### Instructions to follow
Arrange the data from the line with "Tap the back" up to and including the line with "tap(766, 209)" as a Markdown table with the columns Row and Entry. Put the row number in Row and the full line in Entry, and leave out blank lines.

### Rows
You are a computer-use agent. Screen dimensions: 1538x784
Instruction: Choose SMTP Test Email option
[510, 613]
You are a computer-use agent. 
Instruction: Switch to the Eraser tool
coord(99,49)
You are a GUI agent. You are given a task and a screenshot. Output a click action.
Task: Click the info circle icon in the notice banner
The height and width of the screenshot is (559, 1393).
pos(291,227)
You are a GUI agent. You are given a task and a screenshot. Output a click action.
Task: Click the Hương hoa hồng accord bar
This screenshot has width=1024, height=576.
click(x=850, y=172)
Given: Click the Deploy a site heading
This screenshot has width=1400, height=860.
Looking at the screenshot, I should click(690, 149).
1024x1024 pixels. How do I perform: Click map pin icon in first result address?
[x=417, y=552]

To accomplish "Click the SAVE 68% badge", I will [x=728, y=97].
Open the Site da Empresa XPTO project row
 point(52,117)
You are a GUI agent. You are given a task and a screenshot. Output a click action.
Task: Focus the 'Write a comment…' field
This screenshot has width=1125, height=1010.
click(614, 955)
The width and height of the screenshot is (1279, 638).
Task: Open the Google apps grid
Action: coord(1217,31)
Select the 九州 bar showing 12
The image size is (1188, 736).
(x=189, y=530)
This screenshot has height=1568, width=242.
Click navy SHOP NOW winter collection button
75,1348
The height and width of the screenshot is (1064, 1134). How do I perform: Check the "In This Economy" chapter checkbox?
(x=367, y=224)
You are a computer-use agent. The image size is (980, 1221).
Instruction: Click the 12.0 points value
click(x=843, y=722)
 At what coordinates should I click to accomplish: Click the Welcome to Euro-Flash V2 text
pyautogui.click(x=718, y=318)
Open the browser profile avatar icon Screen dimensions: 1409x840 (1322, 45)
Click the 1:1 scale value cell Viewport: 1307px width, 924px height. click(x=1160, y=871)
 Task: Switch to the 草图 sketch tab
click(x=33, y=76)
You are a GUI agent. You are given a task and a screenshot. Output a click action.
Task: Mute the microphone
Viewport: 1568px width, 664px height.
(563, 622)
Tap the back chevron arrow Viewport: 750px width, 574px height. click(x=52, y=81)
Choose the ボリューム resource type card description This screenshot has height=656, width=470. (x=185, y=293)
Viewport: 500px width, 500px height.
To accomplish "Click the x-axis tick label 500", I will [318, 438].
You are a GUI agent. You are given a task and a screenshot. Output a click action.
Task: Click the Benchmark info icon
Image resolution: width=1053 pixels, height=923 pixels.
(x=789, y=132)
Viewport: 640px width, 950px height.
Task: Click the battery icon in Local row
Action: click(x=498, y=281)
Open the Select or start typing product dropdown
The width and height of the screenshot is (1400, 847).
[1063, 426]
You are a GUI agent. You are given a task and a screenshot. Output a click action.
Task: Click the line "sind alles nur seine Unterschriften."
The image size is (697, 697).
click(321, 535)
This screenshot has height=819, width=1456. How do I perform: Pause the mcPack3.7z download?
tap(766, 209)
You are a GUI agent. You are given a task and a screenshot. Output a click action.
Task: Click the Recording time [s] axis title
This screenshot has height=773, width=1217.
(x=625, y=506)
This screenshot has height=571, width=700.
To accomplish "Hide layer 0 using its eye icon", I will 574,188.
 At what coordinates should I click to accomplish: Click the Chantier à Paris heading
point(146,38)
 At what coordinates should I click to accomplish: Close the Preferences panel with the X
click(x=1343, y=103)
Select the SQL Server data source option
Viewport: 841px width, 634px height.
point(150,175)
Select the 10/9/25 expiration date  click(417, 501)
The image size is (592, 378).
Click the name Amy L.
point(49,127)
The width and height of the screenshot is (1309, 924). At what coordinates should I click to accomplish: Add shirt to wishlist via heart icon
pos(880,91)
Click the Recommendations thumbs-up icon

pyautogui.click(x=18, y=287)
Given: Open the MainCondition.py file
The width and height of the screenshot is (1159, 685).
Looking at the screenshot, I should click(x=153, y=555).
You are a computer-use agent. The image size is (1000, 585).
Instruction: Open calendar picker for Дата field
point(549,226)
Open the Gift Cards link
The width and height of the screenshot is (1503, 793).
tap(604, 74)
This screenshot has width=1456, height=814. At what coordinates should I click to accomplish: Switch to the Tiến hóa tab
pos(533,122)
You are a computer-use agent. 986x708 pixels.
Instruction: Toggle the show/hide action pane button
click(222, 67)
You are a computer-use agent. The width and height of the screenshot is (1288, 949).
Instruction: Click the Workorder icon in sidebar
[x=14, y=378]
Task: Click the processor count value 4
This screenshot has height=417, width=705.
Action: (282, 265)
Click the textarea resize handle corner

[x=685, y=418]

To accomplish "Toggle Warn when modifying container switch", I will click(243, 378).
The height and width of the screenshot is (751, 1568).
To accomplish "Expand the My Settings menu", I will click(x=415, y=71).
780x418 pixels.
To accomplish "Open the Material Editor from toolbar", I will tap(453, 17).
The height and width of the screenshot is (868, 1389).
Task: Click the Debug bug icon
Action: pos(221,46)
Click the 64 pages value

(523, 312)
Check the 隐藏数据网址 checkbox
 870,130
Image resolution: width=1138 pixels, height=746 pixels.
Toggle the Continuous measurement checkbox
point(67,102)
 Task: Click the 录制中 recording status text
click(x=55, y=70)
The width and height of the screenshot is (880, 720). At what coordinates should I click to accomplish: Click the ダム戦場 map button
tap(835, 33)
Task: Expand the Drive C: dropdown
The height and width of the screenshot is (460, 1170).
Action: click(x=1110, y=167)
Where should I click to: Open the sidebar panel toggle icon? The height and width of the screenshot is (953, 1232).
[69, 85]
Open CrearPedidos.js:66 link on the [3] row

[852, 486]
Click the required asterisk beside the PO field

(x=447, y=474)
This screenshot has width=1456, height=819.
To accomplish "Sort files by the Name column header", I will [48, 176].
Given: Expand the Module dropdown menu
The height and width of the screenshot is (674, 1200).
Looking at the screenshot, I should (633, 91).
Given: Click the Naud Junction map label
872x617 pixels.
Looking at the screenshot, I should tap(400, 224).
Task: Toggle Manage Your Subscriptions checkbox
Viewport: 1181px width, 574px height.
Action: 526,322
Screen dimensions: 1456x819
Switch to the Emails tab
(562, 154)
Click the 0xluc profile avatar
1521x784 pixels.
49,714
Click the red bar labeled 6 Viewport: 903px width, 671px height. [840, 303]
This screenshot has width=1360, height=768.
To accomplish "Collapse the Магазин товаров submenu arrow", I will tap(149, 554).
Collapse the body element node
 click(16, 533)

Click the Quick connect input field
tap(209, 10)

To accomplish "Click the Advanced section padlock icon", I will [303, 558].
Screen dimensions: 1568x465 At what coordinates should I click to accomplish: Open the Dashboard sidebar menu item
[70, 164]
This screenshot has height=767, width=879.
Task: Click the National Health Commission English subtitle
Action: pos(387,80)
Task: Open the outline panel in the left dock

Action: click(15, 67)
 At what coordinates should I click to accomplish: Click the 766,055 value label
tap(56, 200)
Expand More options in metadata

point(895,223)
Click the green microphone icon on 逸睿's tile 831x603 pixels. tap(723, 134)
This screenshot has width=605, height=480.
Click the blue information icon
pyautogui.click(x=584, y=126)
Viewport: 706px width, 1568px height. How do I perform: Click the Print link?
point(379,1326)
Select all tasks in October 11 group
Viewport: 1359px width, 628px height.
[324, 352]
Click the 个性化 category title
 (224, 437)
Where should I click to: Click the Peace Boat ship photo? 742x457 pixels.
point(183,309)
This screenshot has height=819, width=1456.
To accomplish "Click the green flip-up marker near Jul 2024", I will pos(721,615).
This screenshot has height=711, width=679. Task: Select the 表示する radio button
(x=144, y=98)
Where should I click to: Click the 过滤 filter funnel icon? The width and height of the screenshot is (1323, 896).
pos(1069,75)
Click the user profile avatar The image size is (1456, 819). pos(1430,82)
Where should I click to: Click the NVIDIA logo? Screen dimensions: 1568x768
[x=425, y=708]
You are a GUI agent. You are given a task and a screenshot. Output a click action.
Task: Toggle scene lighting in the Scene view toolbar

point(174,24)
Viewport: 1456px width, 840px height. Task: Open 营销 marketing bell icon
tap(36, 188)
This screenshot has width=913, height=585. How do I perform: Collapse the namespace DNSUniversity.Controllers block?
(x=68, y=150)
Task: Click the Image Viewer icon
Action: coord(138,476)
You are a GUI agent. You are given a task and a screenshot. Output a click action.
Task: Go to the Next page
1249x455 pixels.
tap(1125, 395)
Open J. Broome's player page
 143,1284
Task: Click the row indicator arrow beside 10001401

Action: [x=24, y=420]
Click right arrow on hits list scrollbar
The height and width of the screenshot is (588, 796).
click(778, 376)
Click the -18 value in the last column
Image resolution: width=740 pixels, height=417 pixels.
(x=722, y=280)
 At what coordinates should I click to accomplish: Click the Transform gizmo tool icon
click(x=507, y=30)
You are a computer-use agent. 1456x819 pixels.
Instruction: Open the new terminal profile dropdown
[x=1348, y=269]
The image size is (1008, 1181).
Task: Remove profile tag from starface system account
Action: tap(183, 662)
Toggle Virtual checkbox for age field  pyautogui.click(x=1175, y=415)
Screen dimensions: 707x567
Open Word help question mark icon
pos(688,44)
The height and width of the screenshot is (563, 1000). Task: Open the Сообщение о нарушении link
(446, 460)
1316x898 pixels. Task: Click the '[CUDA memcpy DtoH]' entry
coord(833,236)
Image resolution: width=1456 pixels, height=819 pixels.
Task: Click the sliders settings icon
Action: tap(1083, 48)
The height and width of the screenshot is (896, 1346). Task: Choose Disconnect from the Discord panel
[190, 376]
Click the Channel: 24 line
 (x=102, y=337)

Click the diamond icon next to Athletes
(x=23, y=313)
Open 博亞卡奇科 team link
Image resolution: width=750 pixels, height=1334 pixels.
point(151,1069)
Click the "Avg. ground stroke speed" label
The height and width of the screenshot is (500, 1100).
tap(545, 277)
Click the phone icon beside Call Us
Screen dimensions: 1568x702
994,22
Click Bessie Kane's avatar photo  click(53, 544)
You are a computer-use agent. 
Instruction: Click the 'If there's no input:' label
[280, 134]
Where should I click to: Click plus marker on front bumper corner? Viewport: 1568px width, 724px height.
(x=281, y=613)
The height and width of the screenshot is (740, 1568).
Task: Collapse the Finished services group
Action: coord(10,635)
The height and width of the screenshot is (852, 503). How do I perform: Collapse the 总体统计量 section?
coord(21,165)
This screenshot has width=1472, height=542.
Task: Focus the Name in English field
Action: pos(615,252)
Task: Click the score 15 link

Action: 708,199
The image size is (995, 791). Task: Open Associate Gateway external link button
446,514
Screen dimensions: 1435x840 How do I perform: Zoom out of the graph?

### Answer in full
| Row | Entry |
|---|---|
| 1 | Tap the back chevron arrow Viewport: 750px width, 574px height. click(x=52, y=81) |
| 2 | Choose the ボリューム resource type card description This screenshot has height=656, width=470. (x=185, y=293) |
| 3 | Viewport: 500px width, 500px height. |
| 4 | To accomplish "Click the x-axis tick label 500", I will [318, 438]. |
| 5 | You are a GUI agent. You are given a task and a screenshot. Output a click action. |
| 6 | Task: Click the Benchmark info icon |
| 7 | Image resolution: width=1053 pixels, height=923 pixels. |
| 8 | (x=789, y=132) |
| 9 | Viewport: 640px width, 950px height. |
| 10 | Task: Click the battery icon in Local row |
| 11 | Action: click(x=498, y=281) |
| 12 | Open the Select or start typing product dropdown |
| 13 | The width and height of the screenshot is (1400, 847). |
| 14 | [1063, 426] |
| 15 | You are a GUI agent. You are given a task and a screenshot. Output a click action. |
| 16 | Task: Click the line "sind alles nur seine Unterschriften." |
| 17 | The image size is (697, 697). |
| 18 | click(321, 535) |
| 19 | This screenshot has height=819, width=1456. How do I perform: Pause the mcPack3.7z download? |
| 20 | tap(766, 209) |